((
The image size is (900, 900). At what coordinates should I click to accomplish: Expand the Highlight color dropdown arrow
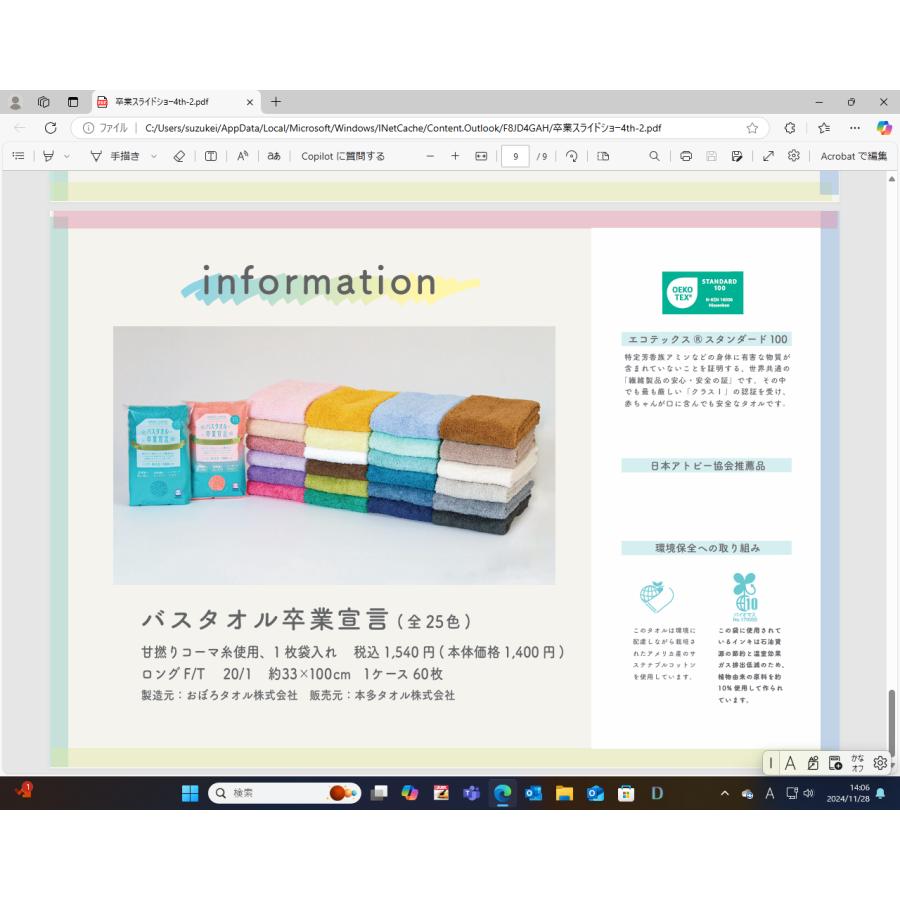tap(67, 156)
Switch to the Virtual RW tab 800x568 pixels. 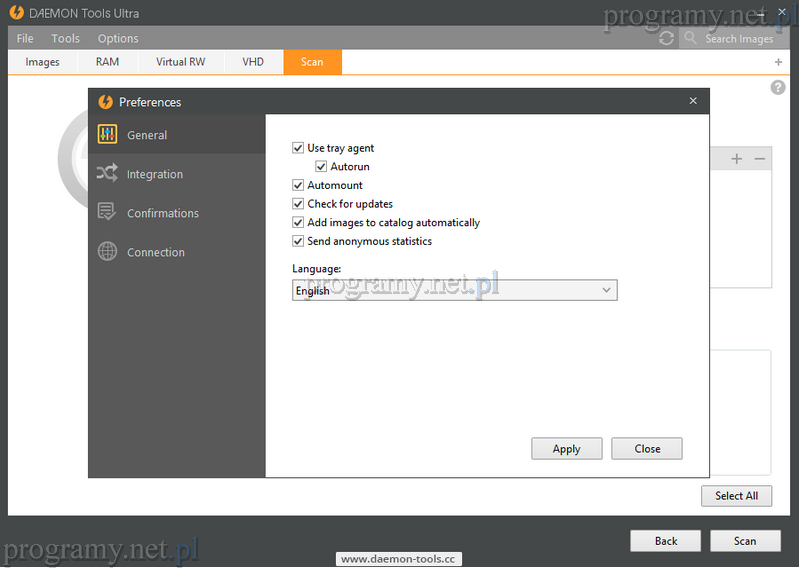(x=180, y=62)
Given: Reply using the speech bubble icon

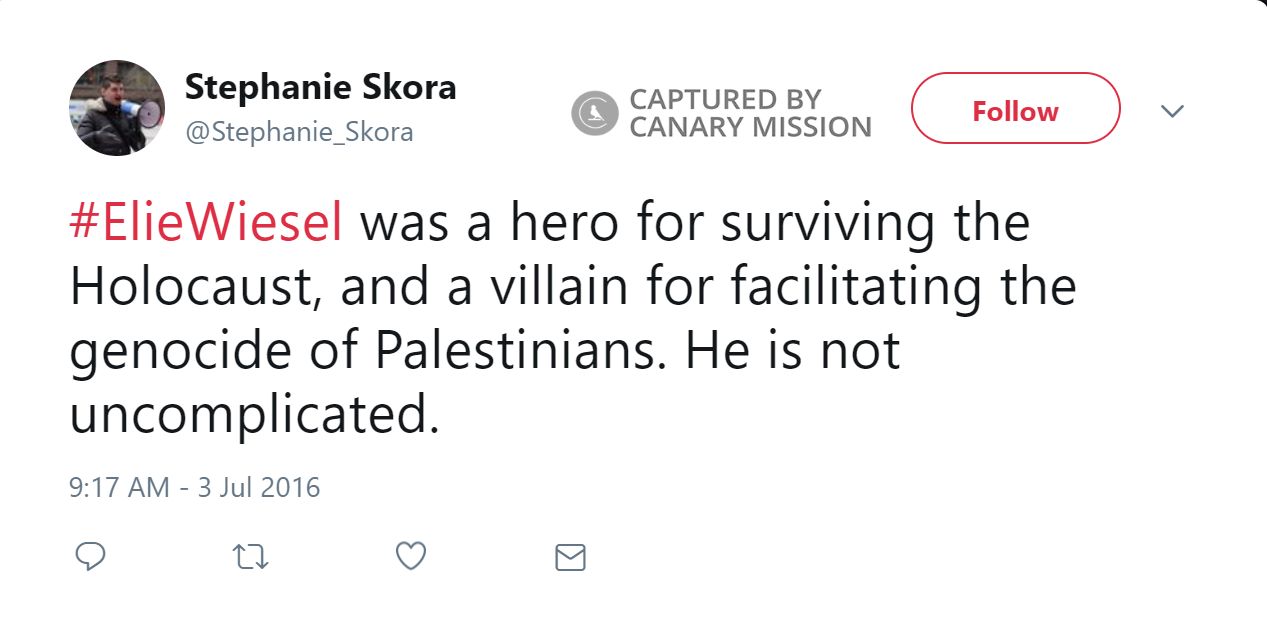Looking at the screenshot, I should click(x=91, y=557).
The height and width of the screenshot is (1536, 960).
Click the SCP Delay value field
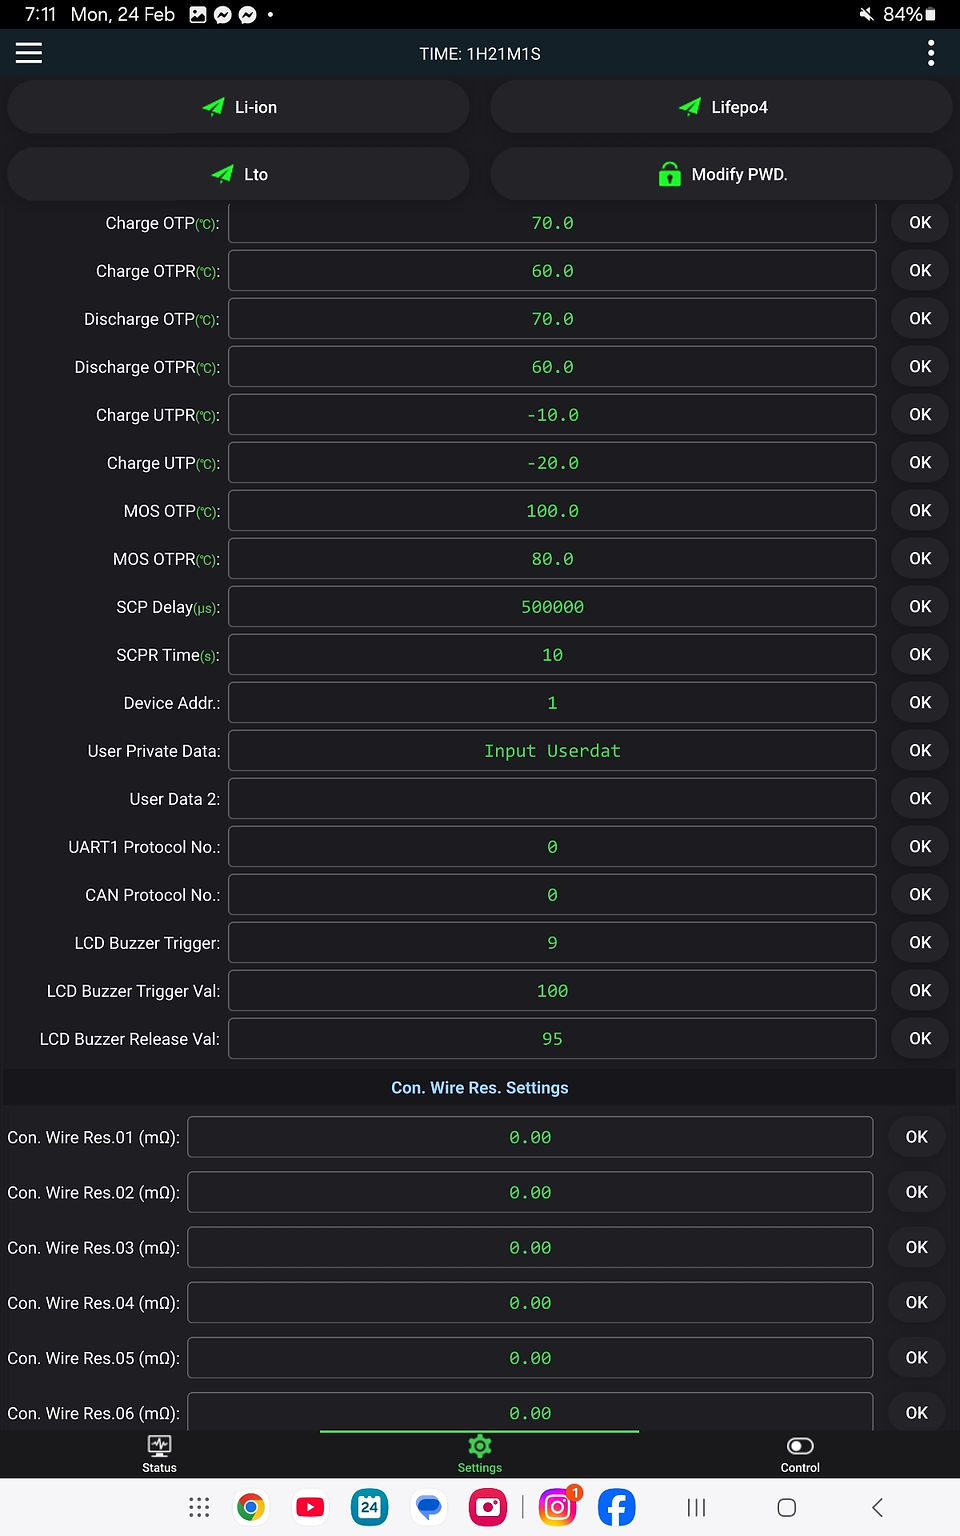[x=552, y=607]
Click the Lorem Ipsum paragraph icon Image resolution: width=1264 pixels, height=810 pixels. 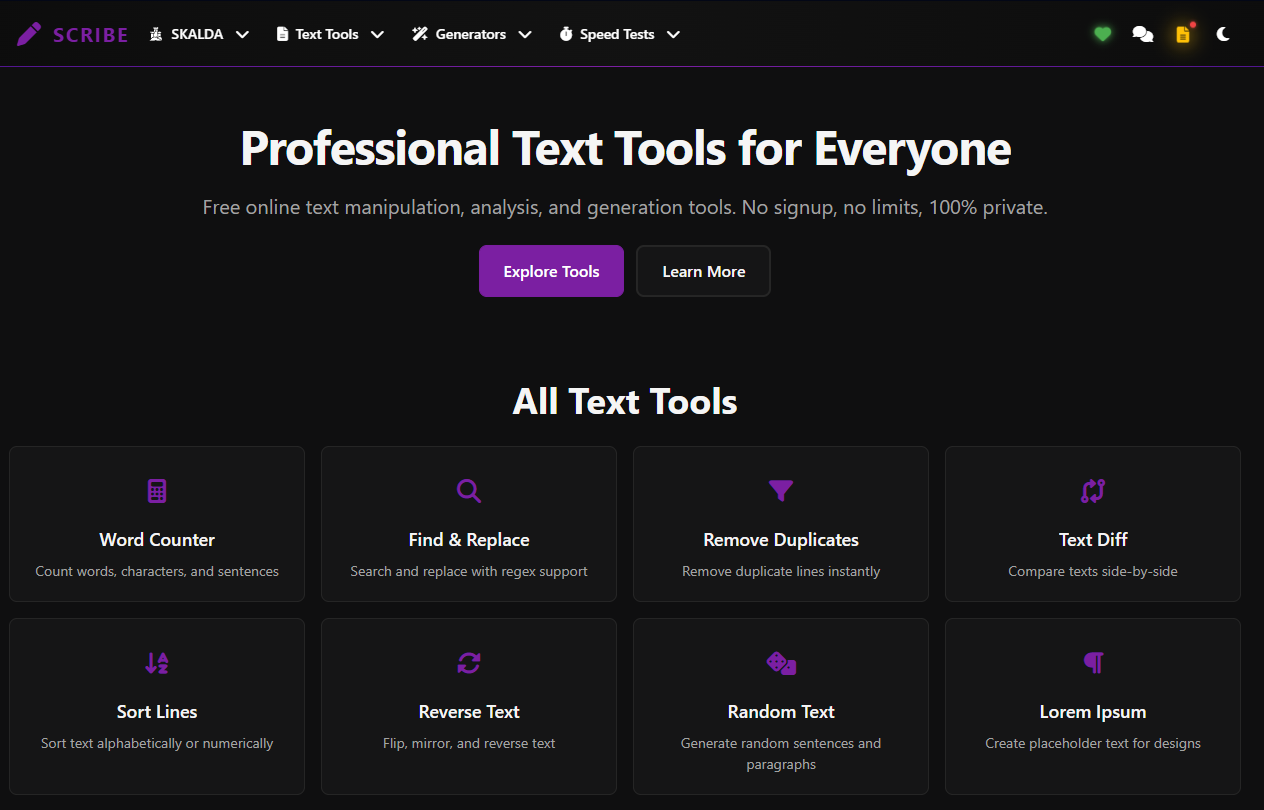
))
*Task directions*
Only the lines from the one containing "The height and" through the end of the records should be copied, exactly and with both ends included; the pictures should not.

*Written solution*
The height and width of the screenshot is (1536, 960).
Click the SCP Delay value field
[x=552, y=607]
Click the Lorem Ipsum paragraph icon Image resolution: width=1264 pixels, height=810 pixels. 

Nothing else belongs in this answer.